HN – Perto de 15% dos doentes tem dermatite atópica grave. Controlar a doença é uma realidade ou apenas uma utopia?

RN – Não é uma utopia, é uma realidade. Claro que não depende apenas da precocidade do diagnóstico mas também da precocidade do tratamento. As agudizações podem ser graves mas há doentes que, mesmo sem agudizações, têm dermatite atópica grave.

A gravidade também está relacionada com as zonas da corpo mais afetadas. Não nos esqueçamos que a pele é o maior órgão que possuímos e o mais visível. As dermatites atópicas são mais graves quando afetam zonas mais difíceis de tratar ou mais expostas, como a face.

HN – Como podem ser prevenidas as crises?

RN – A hidratação é fundamental. Sempre. E ainda com mais cuidado no início de uma crise ou quando os doentes detetam que se aproxima uma crise.

Parece também haver alguma relação com situações de maior stress. Claro que não está nas mãos de cada um poder evitar totalmente o stress, mas é possível aprender a viver de uma forma menos stressada e aumentar o autocontrolo para evitar situações que podem contribuir para a agudização da dermatite atópica.

HN – Os cremes hidratantes (emolientes) são a primeira linha de tratamento, mas os ingredientes que os compõem podem variar bastante. Quais os que devem ser evitados e porquê?
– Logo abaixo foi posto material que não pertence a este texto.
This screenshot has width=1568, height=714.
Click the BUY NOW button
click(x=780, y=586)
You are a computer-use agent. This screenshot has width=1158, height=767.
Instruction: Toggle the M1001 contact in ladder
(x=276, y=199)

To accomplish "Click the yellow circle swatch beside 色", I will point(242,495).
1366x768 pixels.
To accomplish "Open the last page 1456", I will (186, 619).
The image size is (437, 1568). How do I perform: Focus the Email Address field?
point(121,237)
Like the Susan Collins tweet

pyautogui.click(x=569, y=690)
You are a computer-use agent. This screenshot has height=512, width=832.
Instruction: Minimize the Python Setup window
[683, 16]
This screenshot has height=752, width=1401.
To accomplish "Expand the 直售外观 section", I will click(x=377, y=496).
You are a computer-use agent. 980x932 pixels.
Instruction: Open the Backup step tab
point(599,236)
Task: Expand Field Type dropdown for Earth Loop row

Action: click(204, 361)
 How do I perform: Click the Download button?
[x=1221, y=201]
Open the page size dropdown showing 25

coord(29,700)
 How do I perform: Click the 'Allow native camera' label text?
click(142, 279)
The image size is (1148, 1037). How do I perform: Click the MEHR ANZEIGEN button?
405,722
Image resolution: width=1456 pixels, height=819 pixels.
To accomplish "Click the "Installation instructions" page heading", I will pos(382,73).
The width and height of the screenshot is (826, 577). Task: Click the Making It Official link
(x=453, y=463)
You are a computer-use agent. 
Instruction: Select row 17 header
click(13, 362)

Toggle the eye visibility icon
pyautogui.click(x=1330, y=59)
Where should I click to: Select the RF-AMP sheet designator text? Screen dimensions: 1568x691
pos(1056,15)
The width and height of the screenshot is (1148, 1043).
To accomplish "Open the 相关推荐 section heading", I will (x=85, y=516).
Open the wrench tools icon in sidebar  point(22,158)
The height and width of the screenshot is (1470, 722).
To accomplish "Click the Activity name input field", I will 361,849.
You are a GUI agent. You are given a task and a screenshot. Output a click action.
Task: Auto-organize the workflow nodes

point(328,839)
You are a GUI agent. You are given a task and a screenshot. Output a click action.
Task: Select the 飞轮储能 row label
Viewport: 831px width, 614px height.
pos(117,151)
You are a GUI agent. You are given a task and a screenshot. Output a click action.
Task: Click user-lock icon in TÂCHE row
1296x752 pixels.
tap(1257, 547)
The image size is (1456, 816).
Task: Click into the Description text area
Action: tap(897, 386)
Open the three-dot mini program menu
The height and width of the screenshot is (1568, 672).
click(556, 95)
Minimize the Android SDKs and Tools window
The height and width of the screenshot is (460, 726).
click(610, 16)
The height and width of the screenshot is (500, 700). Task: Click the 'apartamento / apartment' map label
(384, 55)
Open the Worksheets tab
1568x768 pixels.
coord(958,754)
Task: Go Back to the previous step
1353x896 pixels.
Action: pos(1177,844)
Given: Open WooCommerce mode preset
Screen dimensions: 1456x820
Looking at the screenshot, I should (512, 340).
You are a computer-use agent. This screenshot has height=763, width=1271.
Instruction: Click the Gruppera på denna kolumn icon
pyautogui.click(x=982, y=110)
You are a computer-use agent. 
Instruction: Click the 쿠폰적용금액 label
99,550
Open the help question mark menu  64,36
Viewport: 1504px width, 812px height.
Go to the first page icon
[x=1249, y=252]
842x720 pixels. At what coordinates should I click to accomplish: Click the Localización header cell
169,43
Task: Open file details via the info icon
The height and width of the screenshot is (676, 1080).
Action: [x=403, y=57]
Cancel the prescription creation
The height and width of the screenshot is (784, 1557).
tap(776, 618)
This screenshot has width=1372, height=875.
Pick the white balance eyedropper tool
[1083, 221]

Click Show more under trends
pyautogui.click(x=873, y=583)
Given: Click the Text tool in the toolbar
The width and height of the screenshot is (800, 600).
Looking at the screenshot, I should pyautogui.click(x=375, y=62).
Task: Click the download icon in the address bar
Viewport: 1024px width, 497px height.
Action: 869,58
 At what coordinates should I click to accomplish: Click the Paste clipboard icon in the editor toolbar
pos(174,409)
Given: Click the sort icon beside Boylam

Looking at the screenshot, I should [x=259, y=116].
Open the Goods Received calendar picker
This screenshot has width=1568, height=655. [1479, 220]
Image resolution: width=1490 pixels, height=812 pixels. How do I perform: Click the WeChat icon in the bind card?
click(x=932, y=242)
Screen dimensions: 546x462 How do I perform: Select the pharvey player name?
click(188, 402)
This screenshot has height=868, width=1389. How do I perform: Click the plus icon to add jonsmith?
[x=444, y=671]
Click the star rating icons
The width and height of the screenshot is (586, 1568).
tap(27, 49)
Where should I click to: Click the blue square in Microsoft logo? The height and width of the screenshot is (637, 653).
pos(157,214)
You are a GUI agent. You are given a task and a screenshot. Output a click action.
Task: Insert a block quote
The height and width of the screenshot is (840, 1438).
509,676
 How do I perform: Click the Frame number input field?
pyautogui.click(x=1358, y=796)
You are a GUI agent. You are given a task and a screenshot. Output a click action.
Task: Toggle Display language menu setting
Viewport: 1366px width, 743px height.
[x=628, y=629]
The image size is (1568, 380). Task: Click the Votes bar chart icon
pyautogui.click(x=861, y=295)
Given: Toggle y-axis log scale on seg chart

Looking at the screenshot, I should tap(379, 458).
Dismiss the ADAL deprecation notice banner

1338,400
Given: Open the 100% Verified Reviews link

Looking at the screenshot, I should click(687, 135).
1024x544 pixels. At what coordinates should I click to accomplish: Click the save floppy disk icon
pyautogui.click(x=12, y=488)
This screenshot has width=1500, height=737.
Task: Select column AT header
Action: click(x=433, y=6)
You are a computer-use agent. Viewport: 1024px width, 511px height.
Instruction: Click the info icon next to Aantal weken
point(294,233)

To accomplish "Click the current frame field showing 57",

RN – Os hidratantes que devem ser evitados são aqueles que, de algum modo, possam ser agressivos ou tenham composições menos conhecidas. Aquilo que nos interessa num creme hidratante é simplesmente hidratar. Não deve, por isso, associar doses baixas de corticóides.

Os corticóides devem ser prescritos pelo médico e usados separadamente dos hidratantes. Até porque estes últimos usam-se em toda a pele, enquanto os corticóides são utilizados somente nas zonas atingidas pela dermatite atópica.

HN – No dia 14 de setembro assinala-se o Dia Mundial da dermatite atópica. Qual a mensagem que gostaria de deixar?

HN – O ponto mais importante é que o doente aprenda a viver com a sua dermatite atópica, aprenda a ver quando há agudizações, saiba atuar antes, e mantenha sempre uma boa hidratação da pele.

Não se deve adiar o início do tratamento. O médico de família, por estar muito perto das pessoas, tem de as ajudar no tratamento, adaptando-o a cada circunstância, assumindo que esta é uma doença crónica, que não vai passar, mas que pode ser controlada.